A l'exemple de plusieurs écrivains célèbres, Fontenelle a fait des Dialogues des morts anciens et modernes. Ils parurent l'an 1683, en deux volumes, et jetèrent les fondemens de la réputation de l'auteur, qui à cette époque n'avait fait paraître encore aucun ouvrage. On admira l'esprit que montraient tous les interlocuteurs, vieux et modernes qui figurent dans ces entretiens, les rapprochemens inattendus, les pensées fines et les réflexions piquantes dont leur conversation est assaisonnée. Les gens de goût trouvèrent, il est vrai, que l'esprit y est prodigué, et que malgré les divers caractères des personnages mis en scène, c'est le plus souvent l'auteur qui parle. Les pensées y deviennent quelquefois trop subtiles et dégénèrent en puerilités. L'année d'après, on vit paraître un Jugement de Pluton, qui en défendant le Lucien moderne contre diverses critiques, et en le condamnant sur plusieurs autres, le persiflait avec esprit, et il faut l'ajouter, avec raison. On fut bien étonné lorsqu'on apprit que Fontenelle lui-même était l'auteur du jugement sur ses Dialogues.
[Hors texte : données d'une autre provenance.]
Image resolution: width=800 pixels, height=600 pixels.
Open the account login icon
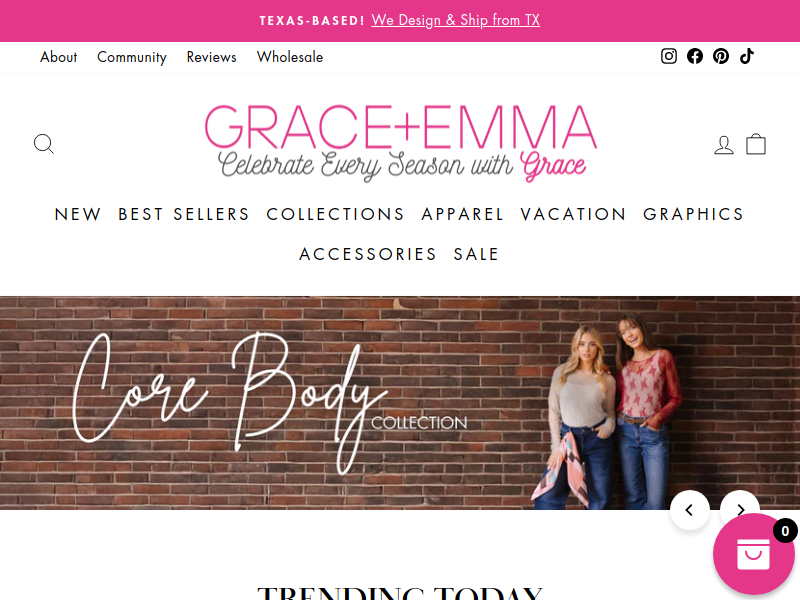click(723, 145)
HISTOIRE DU THEATRE FRANÇAIS,
VIE DE CORNEILLE.

Accoutumé à ne cueillir, que des fleurs dans le champ des lettres, Fontenelle sut choisir dans l'histoire de l'art dramatique en France, les détails les plus piquans, et les présenta avec son talent accoutumé. La vie de Corneille avait d'abord paru sous le titre d'Eloge, dans les Nouvelles de la République des Lettres, en 1685. Fontenelle la retoucha pour l'Histoire de l'académie française, où l'abbé d'Olivet inséra ce morceau en 1729. L'auteur y fit de nouveaux changemens, avant de joindre la Vie de son oncle à ses œuvres. Si en parlant du théâtre français, on n'entend jamais Fontenelle louer Racine, il faut se souvenir de ce que nous avons dit plus haut de la jalousie littéraire qui l'empêcha d'être juste à cet égard.

DIGRESSION SUR LES ANCIENS ET MODERNES. DISCOURS SUR LA PATIENCE, LE BONHEUR, etc.
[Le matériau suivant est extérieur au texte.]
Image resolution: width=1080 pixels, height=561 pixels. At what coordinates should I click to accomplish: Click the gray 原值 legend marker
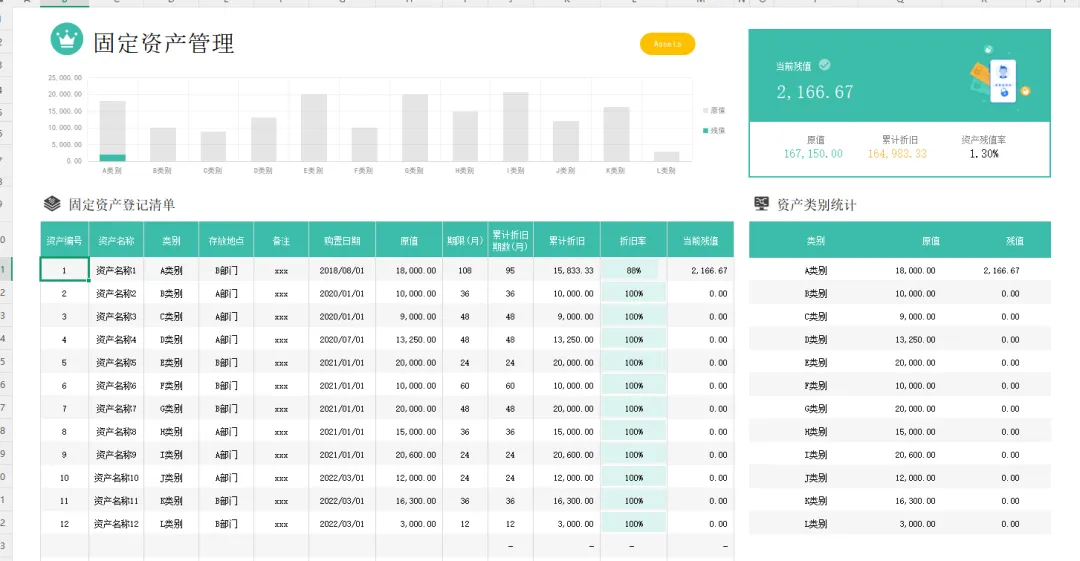(x=705, y=110)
Nous avons dit que Fontenelle , peu sensible aux beautés des auteurs classiques des anciens, prit le parti de Perrault dans la fameuse dispute sur les anciens et les modernes, et qu'il le défendit avec esprit. En retournant une de ses phrases, on pourrait dire qu'il rabaisse les anciens, pour mettre ses contemporains bien haut. Le discours sur l'existence de Dieu tire de la génération des animaux une nouvelle preuve de l'existence d'un Être Suprême. Par le discours sur la patience, Fontenelle conquit une palme académique. Ses préceptes sur le bonheur, il les a pratiqués et s'en est bien trouvé toute sa vie. Ce petit traité a été imprimé séparément à Paris, 1806, in-24.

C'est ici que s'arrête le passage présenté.